Le visage de Béatrice s'illumina.

-Tu sais ce que je voudrais ? J'aimerais avoir un chat. Mais maman et papa ne veulent pas.

-Et bien, demande un chat.

-Oui, bonne idée, sourit la fillette. Je vais demander un chat.


D'abord, elle alla tester sa mère.

-Dis, maman.

-Oui, Béatrice ?

-Est-ce qu'on pourrait avoir un chat à la maison ?

-Ma chérie, tu connais la réponse. Tu reviens avec ça tous les mois. Je te répète chaque fois non. Un chat, c'est très mignon, mais il faut s'en occuper. Quand les enfants sont à l'école, qui change la litière du chat, qui le conduit chez le vétérinaire, qui court au magasin lui acheter des croquettes ? La maman ! Tu auras un chat plus tard, quand tu habiteras ta maison, avec ton amoureux et tes enfants.

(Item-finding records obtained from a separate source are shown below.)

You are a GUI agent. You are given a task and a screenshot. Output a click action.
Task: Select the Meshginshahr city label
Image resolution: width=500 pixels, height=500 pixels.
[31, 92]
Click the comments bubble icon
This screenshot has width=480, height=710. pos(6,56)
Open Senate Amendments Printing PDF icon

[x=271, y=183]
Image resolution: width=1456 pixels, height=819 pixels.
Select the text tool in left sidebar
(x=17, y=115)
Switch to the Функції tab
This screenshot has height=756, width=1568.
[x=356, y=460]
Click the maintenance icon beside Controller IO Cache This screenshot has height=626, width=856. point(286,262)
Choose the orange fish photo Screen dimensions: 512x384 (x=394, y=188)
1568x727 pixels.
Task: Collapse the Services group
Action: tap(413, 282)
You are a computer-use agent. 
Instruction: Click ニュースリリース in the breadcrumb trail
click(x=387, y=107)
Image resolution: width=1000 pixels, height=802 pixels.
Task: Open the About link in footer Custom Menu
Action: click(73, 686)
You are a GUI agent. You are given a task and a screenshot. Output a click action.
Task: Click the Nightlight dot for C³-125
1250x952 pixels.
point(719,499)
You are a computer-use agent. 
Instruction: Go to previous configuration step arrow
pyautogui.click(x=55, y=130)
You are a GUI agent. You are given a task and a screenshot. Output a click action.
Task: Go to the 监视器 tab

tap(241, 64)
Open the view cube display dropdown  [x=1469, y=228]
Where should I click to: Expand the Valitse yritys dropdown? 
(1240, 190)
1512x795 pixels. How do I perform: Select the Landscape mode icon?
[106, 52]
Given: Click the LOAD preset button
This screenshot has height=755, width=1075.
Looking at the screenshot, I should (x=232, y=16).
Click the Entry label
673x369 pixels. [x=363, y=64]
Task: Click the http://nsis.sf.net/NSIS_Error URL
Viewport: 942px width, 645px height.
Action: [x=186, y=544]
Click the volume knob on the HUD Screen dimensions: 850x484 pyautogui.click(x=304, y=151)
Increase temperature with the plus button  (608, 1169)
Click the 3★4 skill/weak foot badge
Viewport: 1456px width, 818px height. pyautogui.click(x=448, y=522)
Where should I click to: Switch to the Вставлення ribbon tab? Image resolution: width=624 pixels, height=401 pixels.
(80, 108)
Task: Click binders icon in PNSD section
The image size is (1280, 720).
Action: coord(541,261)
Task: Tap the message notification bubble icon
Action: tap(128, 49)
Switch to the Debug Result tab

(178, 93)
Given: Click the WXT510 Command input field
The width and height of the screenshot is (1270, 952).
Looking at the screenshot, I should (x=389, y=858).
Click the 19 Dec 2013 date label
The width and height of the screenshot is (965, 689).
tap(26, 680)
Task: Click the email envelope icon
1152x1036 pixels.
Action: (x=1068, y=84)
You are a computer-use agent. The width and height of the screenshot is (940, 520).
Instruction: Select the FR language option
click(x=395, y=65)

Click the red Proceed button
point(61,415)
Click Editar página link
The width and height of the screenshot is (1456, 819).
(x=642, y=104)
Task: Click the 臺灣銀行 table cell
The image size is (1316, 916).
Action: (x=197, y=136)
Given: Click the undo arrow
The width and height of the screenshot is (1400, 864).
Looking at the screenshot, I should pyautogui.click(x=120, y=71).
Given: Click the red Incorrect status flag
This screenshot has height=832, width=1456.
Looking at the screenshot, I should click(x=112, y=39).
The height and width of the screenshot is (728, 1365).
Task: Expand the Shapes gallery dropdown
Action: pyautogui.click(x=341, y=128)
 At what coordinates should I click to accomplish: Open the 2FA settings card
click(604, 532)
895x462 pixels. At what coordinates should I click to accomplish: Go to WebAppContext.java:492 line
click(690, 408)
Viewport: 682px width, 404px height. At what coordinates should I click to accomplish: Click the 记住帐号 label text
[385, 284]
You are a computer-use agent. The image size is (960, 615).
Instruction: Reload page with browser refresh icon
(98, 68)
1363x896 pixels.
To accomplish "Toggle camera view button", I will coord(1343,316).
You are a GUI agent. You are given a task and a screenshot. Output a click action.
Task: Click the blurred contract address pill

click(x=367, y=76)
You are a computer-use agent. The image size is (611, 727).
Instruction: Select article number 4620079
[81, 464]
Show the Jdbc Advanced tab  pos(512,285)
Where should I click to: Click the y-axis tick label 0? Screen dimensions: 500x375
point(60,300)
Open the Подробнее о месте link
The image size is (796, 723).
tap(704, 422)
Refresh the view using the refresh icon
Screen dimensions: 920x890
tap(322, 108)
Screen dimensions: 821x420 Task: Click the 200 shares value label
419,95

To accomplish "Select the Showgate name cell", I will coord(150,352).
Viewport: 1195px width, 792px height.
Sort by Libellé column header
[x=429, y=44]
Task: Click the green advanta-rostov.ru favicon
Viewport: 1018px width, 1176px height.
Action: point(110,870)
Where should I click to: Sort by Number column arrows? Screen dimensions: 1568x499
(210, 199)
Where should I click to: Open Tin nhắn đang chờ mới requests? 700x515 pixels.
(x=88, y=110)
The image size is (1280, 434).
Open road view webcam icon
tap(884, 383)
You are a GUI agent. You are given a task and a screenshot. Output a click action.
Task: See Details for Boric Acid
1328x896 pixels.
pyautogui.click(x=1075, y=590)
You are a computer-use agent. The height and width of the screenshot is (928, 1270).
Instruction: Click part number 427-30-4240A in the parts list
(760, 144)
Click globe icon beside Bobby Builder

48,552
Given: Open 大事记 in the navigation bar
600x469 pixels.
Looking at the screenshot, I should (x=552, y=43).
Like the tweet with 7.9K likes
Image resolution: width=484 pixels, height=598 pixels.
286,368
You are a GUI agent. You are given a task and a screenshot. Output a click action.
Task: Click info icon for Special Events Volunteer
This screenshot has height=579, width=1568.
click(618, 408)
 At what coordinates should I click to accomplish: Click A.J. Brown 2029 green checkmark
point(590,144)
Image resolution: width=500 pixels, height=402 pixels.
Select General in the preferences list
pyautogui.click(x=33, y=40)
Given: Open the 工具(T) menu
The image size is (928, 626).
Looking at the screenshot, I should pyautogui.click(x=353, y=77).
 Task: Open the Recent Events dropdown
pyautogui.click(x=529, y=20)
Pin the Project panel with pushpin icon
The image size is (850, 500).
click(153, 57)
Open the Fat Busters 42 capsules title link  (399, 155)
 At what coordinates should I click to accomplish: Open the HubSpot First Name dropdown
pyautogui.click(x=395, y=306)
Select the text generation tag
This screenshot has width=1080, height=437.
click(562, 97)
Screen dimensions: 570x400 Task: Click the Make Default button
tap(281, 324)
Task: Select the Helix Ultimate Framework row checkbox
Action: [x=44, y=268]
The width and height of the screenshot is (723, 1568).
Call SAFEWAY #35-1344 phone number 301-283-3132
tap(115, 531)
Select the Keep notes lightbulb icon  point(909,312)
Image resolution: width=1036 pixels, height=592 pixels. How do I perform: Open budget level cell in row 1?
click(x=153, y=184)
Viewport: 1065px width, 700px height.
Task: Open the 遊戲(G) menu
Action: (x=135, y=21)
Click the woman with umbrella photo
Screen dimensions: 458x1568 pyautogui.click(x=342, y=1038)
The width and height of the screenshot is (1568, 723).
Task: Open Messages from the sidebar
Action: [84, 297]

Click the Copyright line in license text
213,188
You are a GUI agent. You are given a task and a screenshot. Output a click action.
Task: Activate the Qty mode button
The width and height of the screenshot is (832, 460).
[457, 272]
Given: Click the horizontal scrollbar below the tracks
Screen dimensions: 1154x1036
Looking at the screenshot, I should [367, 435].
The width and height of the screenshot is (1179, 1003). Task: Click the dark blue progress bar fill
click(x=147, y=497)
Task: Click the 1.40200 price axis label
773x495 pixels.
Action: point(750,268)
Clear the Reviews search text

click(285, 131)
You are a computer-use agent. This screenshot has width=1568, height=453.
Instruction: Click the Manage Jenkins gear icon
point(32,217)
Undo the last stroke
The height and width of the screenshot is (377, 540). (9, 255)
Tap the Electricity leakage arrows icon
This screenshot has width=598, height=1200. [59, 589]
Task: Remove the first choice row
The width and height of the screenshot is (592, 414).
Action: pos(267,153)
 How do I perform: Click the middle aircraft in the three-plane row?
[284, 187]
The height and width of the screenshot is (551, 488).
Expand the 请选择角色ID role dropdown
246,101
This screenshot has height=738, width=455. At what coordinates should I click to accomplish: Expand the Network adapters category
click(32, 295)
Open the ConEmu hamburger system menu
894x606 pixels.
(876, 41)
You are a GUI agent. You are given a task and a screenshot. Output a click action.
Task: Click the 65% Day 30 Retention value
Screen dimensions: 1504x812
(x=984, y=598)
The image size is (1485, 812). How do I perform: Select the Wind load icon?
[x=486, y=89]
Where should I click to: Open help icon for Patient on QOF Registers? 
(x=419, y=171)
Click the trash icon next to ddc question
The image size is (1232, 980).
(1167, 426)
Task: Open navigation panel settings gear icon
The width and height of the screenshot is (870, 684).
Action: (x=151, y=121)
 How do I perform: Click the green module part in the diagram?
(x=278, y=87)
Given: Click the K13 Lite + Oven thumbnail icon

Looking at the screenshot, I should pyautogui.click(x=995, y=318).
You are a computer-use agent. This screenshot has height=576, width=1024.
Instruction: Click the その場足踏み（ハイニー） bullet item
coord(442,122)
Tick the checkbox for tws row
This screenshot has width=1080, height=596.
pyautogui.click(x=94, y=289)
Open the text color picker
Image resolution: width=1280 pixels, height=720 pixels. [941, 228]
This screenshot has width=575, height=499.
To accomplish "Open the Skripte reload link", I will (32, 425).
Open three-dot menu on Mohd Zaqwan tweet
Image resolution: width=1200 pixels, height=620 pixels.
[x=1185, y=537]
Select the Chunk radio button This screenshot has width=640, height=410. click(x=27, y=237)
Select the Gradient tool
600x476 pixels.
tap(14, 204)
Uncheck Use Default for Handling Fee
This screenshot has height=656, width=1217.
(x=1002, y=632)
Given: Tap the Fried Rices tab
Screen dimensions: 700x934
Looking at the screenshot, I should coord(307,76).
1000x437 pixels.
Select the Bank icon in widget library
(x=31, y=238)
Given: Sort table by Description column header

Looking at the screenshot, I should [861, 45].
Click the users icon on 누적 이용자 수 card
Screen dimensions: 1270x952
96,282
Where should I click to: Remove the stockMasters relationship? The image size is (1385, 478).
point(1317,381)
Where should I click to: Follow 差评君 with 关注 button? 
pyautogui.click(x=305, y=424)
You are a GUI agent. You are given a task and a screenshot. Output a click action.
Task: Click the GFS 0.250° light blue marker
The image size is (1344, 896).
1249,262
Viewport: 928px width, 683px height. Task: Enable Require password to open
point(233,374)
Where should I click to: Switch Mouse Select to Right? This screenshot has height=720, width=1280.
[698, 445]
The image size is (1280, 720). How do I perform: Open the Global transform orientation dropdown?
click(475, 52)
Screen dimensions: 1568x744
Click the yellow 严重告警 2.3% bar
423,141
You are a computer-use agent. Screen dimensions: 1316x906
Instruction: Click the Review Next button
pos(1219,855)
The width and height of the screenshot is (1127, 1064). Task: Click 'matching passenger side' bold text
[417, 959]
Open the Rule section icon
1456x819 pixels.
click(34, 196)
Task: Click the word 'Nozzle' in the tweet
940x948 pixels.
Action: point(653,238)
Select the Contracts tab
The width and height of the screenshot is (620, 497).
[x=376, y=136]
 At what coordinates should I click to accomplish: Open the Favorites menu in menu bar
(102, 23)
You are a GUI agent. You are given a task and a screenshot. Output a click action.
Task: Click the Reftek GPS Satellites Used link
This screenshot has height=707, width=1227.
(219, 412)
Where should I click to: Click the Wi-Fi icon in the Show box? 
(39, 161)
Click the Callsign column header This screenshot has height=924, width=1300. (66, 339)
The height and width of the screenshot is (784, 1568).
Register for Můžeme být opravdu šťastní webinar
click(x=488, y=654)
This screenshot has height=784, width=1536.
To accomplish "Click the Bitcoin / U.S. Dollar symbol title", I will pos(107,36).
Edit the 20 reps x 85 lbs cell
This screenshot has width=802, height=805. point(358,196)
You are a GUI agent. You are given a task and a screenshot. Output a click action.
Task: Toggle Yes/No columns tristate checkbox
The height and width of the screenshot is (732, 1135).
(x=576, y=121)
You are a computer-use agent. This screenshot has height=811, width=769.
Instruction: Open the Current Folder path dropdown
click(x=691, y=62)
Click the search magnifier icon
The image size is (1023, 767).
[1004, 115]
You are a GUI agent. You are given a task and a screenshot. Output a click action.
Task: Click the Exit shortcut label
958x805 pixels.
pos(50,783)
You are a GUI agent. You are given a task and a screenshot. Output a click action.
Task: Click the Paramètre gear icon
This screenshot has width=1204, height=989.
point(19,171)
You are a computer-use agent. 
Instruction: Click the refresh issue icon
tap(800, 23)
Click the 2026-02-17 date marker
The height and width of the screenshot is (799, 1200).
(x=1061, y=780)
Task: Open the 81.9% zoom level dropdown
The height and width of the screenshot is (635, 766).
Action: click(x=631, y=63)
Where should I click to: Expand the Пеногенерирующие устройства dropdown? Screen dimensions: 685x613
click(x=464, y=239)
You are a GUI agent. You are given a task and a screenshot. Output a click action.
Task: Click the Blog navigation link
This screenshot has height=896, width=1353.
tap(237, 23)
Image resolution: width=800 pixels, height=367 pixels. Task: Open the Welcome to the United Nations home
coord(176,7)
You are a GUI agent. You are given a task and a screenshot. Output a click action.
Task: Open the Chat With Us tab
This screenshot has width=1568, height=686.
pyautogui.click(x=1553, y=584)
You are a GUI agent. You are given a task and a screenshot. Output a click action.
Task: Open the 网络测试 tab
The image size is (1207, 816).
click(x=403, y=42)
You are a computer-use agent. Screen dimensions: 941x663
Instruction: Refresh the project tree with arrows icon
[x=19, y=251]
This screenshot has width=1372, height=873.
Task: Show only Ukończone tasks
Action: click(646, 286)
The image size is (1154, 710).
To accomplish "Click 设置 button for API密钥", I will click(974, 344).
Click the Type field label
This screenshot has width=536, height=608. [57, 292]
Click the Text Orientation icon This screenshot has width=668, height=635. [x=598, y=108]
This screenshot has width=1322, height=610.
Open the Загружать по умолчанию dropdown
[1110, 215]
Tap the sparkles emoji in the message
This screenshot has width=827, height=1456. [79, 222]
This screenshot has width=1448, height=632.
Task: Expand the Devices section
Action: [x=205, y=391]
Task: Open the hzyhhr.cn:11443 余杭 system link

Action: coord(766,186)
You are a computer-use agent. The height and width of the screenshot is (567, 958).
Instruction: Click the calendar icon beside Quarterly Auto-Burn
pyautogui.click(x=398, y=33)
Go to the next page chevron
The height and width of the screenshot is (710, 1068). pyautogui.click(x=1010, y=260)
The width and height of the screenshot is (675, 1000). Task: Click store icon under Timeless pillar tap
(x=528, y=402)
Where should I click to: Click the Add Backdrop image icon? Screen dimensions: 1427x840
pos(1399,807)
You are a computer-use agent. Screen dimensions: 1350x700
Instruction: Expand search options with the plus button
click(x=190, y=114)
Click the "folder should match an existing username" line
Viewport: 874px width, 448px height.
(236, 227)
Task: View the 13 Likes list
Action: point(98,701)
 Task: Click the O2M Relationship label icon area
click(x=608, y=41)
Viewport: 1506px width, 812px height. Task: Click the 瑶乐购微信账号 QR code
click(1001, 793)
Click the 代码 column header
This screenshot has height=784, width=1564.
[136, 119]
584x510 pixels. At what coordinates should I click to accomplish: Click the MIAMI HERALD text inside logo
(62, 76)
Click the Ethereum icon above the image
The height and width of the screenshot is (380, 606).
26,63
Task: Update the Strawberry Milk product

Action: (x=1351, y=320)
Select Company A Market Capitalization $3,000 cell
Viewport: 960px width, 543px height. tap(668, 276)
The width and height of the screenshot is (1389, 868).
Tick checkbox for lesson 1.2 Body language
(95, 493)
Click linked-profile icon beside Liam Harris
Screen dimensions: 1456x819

-Et puis, pas de chat quand un bébé vit à la maison. On dit que ces bêtes-là étouffent les nourrissons, ajouta le papa.

-Bien, maman… Bien, papa…Tant pis.

Au coucher du soleil, Béatrice prit la dernière allumette. Elle l'enflamma et la brûla complètement. Et elle demanda un petit chat.


Quand elle s'éveilla le lendemain, elle eut l'impression que quelqu'un lui léchait la joue. Elle ouvrit les yeux et vit un ravissant petit chat noir. Quelques taches blanches ornaient son cou.

-Oh, mon petit chat ! Le vœu est accompli.

Elle le prit dans les bras. Elle descendit pieds nus, en pyjama, pas très rassurée. Maman préparait le déjeuner. Qu'allait-elle lui dire…

-Maman, murmura la fillette, pleine d'espoir, regarde le beau petit chat. On peut le garder ?

-Mais bien sûr, ma chérie. Quel mignon petit chat ! Ce sera l'ami de la maison. Et je m'en occuperai pendant que tu iras à l'école. Je vais bien le soigner.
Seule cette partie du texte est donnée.